The Alberton resident will be joining young people from around the world to participate in Students on Ice 2019 Arctic expedition.
Students on Ice (SOI) is a Canadian charitable organization that leads educational expeditions to the Arctic and Antarctic for international high school and university students, with a mandate ‘to provide youth, educators and scientists from around the world with learning and teaching opportunities in the Polar Regions, with the goal of fostering new understanding of and respect for the global environment’.
Ms Lyon learned about SOI this past summer after attending a SHED program at the University of British Colombia.
“They did a whole presentation on it and I thought it looked interesting,” she said. “I really liked the idea of having hands-on learning about the climate change that is happening up there and being able to actually see what’s going on.”
Ms Lyon applied to SOI in the fall, going through a lengthy application process.
Chosen from hundreds of applicants across the world, Ms Lyon was then selected as a top 20 finalist by the Leacross Foundation to receive a full scholarship to attend the program. After completing personal essays and statements of experience and leadership, she made it to the final five candidates and was successful in receiving the full tuition scholarship of $14,000.
Ms Lyon said when she got the phone call telling her she had been accepted to the program, she admits she had to let the news sink in at first.
“I was super surprised,” she said. “I was sitting with my mom and dad and I was just smiling. I didn’t know what to say.
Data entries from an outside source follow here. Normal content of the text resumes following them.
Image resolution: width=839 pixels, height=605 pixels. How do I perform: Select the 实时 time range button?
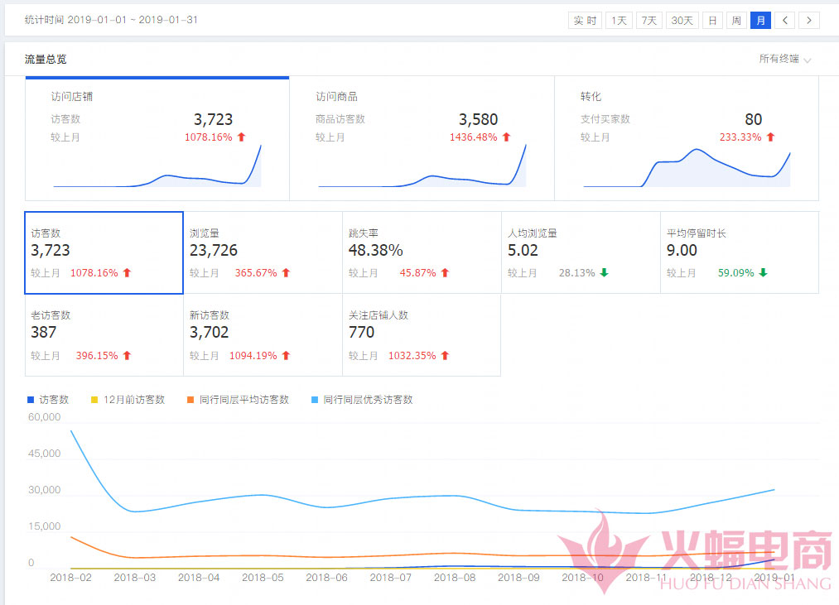point(586,21)
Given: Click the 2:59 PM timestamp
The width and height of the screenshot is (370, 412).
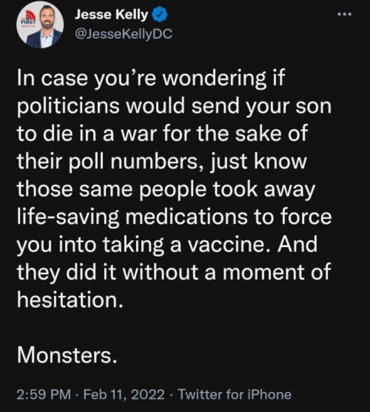Looking at the screenshot, I should pyautogui.click(x=43, y=394).
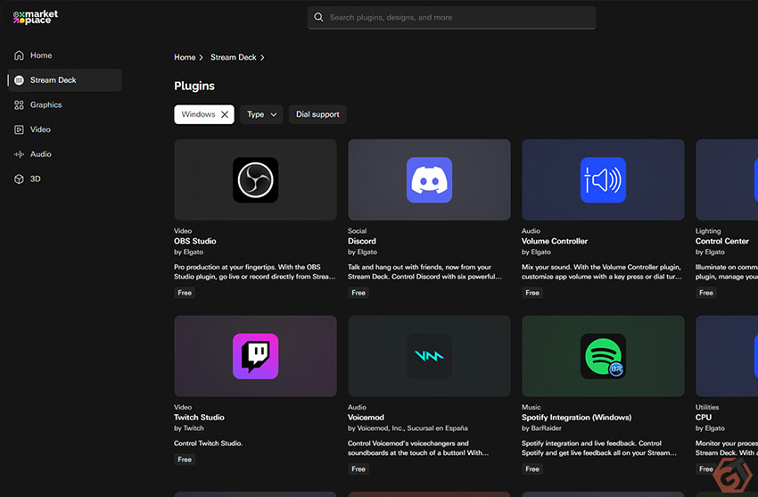Focus the search plugins input field
This screenshot has width=758, height=497.
pos(455,17)
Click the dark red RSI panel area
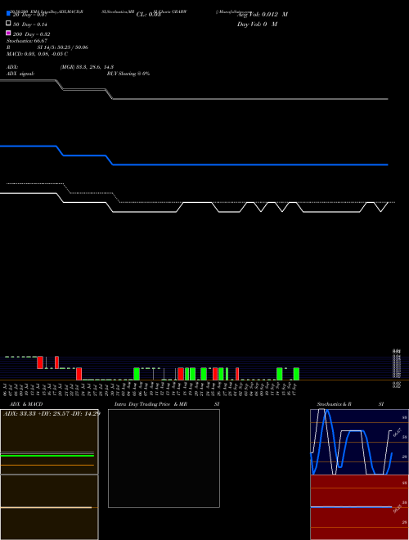The height and width of the screenshot is (540, 409). click(x=359, y=507)
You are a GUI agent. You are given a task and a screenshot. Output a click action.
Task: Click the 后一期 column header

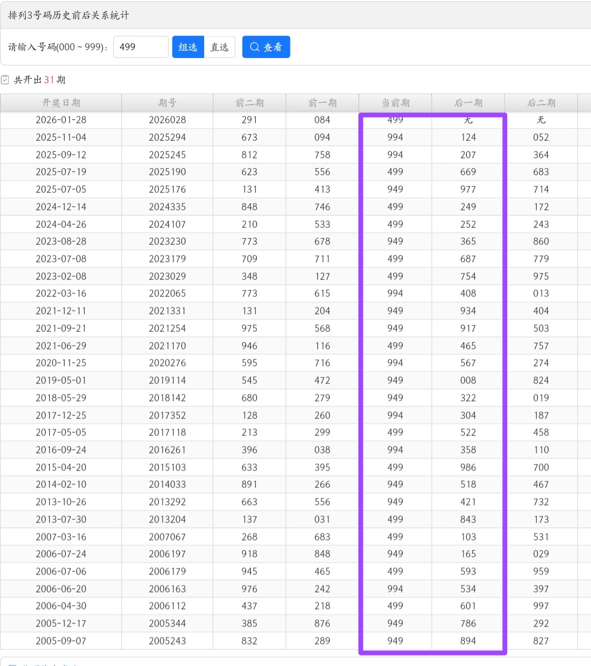point(468,103)
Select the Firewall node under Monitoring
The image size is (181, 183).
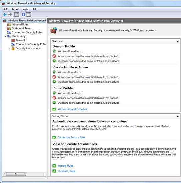20,40
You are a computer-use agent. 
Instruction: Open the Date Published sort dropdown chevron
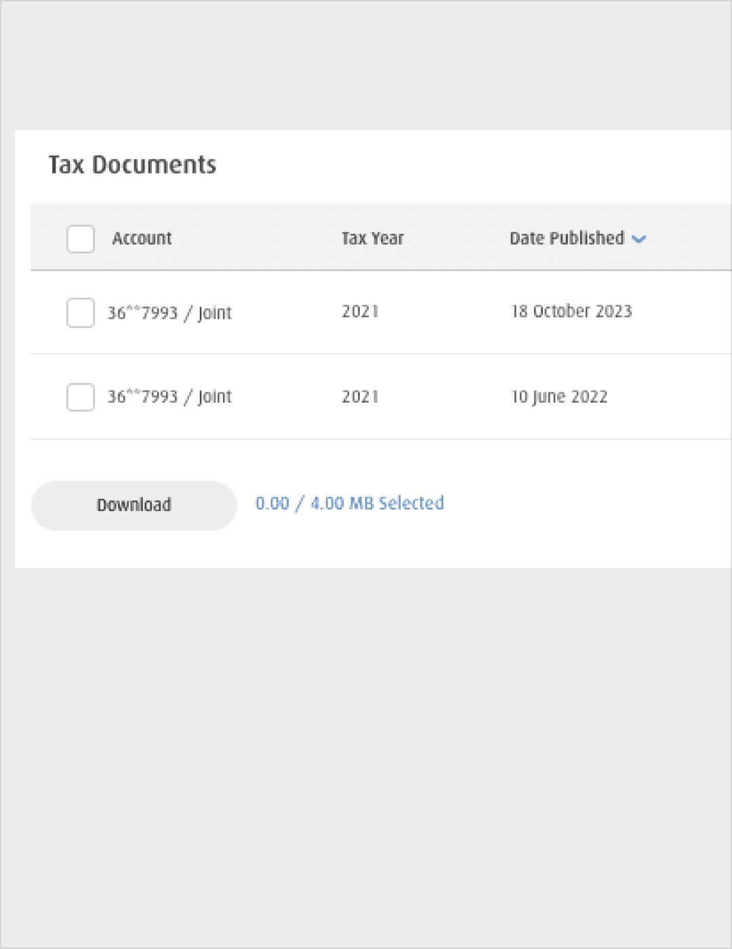pos(640,239)
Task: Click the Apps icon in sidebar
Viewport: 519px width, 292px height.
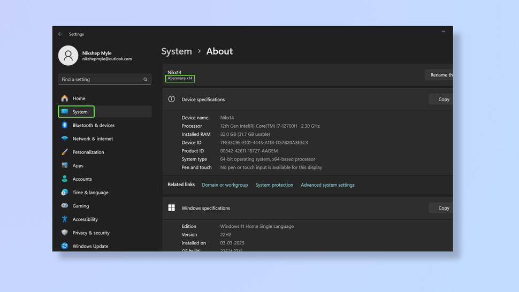Action: click(65, 166)
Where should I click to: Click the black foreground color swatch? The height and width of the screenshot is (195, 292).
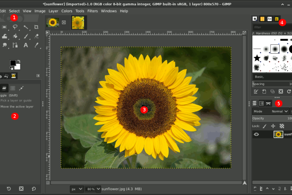coord(13,63)
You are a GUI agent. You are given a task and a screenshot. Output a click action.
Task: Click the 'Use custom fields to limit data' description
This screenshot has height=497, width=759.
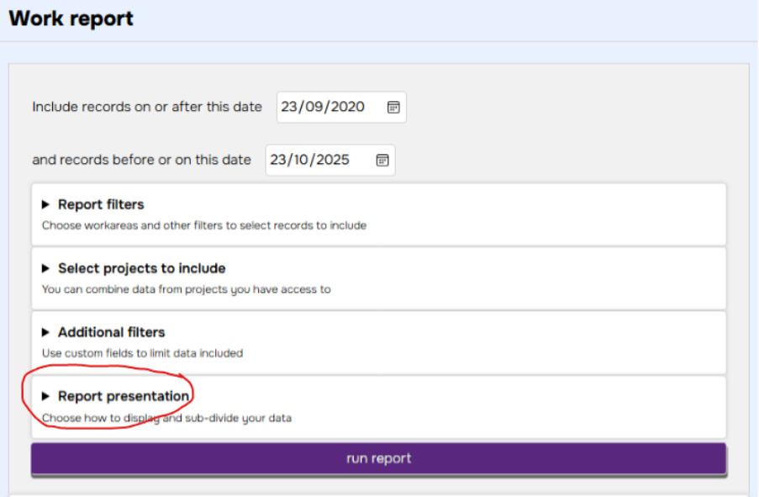point(142,353)
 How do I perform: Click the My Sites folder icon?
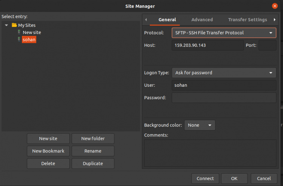[14, 25]
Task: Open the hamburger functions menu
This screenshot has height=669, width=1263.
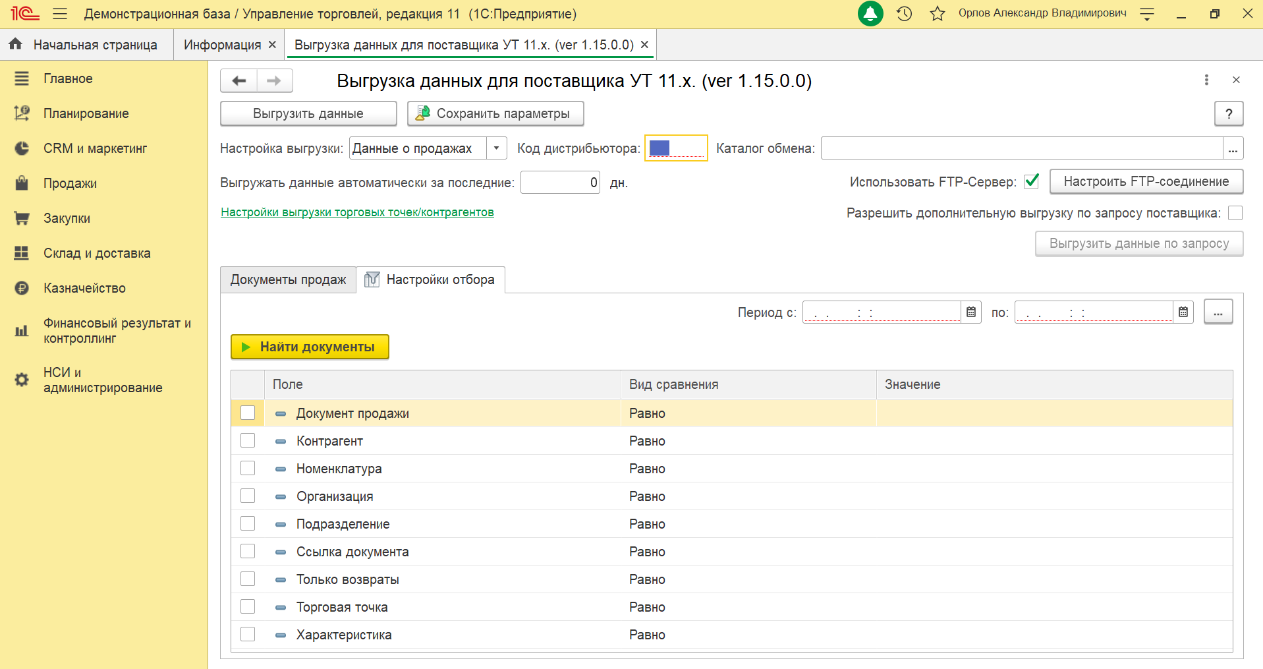Action: tap(60, 14)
I was just so excited.”
Ms Lyon leaves for Ottawa July 22 for orientation and then on July 25 she will be boarding a charter flight bound for Kangerlussuaq, Greenland. After a few days in Greenland, the ship Ocean Endeavour will take Ms Lyon and the others across the Davis Strait to Baffin Island. The next several days will see the students visiting various areas and communities across Nunavut ending in Resolute Bay.
The expedition is more than just sightseeing though, as the participants will be involved in workshops, visiting local northern communities, interacting with local elders and more.
“It’s going to be very centered around climate change and the Inuit culture,” explained Ms Lyon. “It’s going to be very educational as well as visiting all the sites.”
Although she’s not sure yet what her future plans are after graduation next year, Ms Lyon does have an interest in the topic of climate change.
“There are going to be so many scientists that are going to be on the boat with us and they know actually what is going on in the Arctic, how climate change is affecting the Arctic,” she said. “It will be really interesting to have that knowledge and not from reading it online, but actually having someone talking to you about it.”
Ms Lyon feels very lucky to be able to experience this once in lifetime opportunity.
“It’s crazy to think from being such a small place that you can have the opportunities that are out there because around here you don’t really think about that,” she said. “A lot of people don’t even think about the opportunities that are there for you to take. I feel really proud to be able to represent my community.”